**Description of the task:**
From the entries below, gather each line containing the word "Collapse".

**Data for this exercise:**
________________________________________

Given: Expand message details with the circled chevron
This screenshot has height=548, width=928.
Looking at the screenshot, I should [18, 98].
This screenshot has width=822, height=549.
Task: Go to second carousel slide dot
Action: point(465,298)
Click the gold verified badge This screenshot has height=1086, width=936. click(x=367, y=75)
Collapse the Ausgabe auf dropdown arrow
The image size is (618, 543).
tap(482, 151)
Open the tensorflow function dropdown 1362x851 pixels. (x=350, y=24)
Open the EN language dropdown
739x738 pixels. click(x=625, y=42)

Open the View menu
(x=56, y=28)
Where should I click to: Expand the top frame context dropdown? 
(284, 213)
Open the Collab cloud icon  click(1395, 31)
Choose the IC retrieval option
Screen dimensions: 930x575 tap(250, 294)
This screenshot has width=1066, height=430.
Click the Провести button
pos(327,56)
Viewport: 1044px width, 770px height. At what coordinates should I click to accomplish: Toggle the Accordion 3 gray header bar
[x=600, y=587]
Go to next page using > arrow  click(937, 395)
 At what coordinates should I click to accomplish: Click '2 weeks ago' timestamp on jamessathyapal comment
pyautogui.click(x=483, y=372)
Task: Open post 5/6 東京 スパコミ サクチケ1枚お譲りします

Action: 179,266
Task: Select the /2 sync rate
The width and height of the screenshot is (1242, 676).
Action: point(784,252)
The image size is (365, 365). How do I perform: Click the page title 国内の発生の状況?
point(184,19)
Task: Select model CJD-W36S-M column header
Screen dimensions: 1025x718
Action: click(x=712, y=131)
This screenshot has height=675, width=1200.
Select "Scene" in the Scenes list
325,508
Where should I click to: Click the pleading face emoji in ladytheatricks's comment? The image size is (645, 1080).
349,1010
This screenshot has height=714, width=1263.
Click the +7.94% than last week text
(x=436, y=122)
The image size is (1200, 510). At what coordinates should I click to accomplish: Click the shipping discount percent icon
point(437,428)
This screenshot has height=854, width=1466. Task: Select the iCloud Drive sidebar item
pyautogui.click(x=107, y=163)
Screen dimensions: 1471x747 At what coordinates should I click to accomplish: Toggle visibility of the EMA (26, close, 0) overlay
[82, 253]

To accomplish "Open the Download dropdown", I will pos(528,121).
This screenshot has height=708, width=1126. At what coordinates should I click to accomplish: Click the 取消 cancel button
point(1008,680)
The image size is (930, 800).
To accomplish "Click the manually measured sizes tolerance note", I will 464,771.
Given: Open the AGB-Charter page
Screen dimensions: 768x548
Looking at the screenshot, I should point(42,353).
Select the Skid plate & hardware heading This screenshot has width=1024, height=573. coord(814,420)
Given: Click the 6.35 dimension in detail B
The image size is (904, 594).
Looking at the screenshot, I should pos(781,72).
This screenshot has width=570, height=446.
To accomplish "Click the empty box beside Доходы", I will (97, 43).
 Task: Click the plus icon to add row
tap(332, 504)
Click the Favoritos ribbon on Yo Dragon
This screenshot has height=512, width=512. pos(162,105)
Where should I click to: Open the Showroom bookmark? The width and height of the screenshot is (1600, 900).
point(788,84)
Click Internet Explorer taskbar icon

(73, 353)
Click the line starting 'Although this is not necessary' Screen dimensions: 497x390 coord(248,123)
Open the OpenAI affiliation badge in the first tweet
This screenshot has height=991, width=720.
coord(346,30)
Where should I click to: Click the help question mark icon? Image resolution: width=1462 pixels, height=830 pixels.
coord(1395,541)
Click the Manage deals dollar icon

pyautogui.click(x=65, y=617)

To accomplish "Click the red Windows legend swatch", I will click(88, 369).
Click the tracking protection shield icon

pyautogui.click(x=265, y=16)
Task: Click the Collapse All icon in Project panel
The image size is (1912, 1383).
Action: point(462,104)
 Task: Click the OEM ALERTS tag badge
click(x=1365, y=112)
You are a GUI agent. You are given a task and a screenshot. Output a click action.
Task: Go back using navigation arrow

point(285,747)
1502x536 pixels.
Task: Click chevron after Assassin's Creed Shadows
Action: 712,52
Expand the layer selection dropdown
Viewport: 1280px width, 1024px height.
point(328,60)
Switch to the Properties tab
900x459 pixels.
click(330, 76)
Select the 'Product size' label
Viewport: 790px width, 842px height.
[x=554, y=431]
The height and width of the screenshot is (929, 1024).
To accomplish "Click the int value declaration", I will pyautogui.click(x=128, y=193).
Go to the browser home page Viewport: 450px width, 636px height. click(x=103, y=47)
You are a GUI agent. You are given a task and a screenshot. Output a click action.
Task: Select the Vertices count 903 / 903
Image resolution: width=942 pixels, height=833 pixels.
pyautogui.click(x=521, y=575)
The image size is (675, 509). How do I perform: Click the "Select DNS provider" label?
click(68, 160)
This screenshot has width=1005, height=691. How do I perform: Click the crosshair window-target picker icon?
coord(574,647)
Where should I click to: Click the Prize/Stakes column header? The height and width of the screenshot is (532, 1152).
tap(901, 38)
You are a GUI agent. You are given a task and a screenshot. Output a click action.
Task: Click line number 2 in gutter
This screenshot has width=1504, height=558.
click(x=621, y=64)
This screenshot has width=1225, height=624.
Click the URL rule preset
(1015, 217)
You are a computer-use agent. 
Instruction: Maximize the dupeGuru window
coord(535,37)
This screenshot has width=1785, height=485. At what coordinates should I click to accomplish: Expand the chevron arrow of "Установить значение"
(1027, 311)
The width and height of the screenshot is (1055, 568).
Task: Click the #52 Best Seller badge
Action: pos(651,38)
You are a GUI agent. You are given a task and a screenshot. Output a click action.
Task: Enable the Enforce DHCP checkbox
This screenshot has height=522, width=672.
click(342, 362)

________________________________________

**Solution:**
Collapse the Ausgabe auf dropdown arrow
Task: Click the Collapse All icon in Project panel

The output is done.